**Raw data**
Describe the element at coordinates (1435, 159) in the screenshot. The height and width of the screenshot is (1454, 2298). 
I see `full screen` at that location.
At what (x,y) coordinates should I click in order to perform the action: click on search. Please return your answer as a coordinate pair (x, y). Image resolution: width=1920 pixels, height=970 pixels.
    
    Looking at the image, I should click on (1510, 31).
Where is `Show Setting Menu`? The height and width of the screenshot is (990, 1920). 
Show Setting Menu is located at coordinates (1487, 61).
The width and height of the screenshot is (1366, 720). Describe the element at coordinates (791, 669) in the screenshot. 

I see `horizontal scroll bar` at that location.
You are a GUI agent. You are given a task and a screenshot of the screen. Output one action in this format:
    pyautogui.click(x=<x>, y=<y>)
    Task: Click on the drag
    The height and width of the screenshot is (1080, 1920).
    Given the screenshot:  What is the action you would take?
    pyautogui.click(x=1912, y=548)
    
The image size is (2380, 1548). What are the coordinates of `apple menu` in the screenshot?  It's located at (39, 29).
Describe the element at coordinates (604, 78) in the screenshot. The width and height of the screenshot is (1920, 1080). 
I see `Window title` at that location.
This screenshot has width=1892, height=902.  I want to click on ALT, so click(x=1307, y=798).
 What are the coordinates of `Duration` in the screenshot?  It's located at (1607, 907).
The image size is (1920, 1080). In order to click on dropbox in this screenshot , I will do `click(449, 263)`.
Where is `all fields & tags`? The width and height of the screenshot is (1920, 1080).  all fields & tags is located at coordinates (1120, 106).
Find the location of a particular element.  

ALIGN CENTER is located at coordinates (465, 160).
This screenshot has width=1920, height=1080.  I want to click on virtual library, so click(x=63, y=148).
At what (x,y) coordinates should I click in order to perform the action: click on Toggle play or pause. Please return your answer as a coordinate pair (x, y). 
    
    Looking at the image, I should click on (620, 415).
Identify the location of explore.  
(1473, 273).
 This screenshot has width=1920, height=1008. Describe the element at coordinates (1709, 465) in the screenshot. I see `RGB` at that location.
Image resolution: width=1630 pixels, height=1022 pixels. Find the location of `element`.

**Task to carry out**
Repeat every one of the records above word for word.

**Answer to the task**
Describe the element at coordinates (1435, 159) in the screenshot. The height and width of the screenshot is (1454, 2298). 
I see `full screen` at that location.
At what (x,y) coordinates should I click in order to perform the action: click on search. Please return your answer as a coordinate pair (x, y). Image resolution: width=1920 pixels, height=970 pixels.
    
    Looking at the image, I should click on (1510, 31).
Where is `Show Setting Menu`? The height and width of the screenshot is (990, 1920). 
Show Setting Menu is located at coordinates (1487, 61).
The width and height of the screenshot is (1366, 720). Describe the element at coordinates (791, 669) in the screenshot. 

I see `horizontal scroll bar` at that location.
You are a GUI agent. You are given a task and a screenshot of the screen. Output one action in this format:
    pyautogui.click(x=<x>, y=<y>)
    Task: Click on the drag
    The height and width of the screenshot is (1080, 1920).
    Given the screenshot:  What is the action you would take?
    pyautogui.click(x=1912, y=548)
    
The image size is (2380, 1548). What are the coordinates of `apple menu` in the screenshot?  It's located at (39, 29).
Describe the element at coordinates (604, 78) in the screenshot. The width and height of the screenshot is (1920, 1080). 
I see `Window title` at that location.
This screenshot has width=1892, height=902.  I want to click on ALT, so click(x=1307, y=798).
 What are the coordinates of `Duration` in the screenshot?  It's located at (1607, 907).
The image size is (1920, 1080). In order to click on dropbox in this screenshot , I will do `click(449, 263)`.
Where is `all fields & tags`? The width and height of the screenshot is (1920, 1080).  all fields & tags is located at coordinates (1120, 106).
Find the location of a particular element.  

ALIGN CENTER is located at coordinates (465, 160).
This screenshot has width=1920, height=1080.  I want to click on virtual library, so click(x=63, y=148).
At what (x,y) coordinates should I click in order to perform the action: click on Toggle play or pause. Please return your answer as a coordinate pair (x, y). 
    
    Looking at the image, I should click on (620, 415).
Identify the location of explore.  
(1473, 273).
 This screenshot has width=1920, height=1008. Describe the element at coordinates (1709, 465) in the screenshot. I see `RGB` at that location.
Image resolution: width=1630 pixels, height=1022 pixels. Find the location of `element`.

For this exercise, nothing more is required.